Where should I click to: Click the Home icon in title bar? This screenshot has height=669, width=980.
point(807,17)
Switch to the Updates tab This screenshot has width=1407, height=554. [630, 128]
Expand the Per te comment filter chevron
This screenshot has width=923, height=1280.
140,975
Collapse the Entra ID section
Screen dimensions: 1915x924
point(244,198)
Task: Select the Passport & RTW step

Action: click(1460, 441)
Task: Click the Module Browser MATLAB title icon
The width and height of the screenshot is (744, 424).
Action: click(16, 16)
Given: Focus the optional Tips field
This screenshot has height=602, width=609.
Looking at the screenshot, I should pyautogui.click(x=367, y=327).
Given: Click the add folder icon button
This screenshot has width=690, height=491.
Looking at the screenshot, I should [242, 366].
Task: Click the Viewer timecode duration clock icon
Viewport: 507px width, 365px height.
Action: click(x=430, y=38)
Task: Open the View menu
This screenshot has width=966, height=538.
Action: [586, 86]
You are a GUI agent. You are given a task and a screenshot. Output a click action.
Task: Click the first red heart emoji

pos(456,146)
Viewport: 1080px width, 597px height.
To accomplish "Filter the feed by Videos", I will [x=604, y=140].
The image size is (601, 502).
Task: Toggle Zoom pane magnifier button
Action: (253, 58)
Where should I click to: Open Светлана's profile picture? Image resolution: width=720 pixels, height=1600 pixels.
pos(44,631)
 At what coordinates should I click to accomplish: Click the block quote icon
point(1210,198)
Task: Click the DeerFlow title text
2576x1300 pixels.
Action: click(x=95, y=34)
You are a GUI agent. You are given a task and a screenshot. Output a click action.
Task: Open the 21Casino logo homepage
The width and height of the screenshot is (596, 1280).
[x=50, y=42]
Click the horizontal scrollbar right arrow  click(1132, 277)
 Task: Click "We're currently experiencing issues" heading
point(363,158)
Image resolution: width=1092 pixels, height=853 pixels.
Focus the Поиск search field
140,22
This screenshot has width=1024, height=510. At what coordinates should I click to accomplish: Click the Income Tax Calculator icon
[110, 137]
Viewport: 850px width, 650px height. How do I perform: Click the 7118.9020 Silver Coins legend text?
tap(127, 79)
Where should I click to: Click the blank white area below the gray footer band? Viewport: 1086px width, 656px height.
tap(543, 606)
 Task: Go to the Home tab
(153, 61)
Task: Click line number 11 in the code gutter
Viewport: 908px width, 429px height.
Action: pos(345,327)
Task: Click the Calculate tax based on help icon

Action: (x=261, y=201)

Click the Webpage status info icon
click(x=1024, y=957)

### Your assignment
Could you return exactly the lines above from the line with "This screenshot has width=966, height=538." to the line with "Viewport: 1080px width, 597px height.", both included, and nothing else?

### Response
This screenshot has width=966, height=538.
Action: [586, 86]
You are a GUI agent. You are given a task and a screenshot. Output a click action.
Task: Click the first red heart emoji

pos(456,146)
Viewport: 1080px width, 597px height.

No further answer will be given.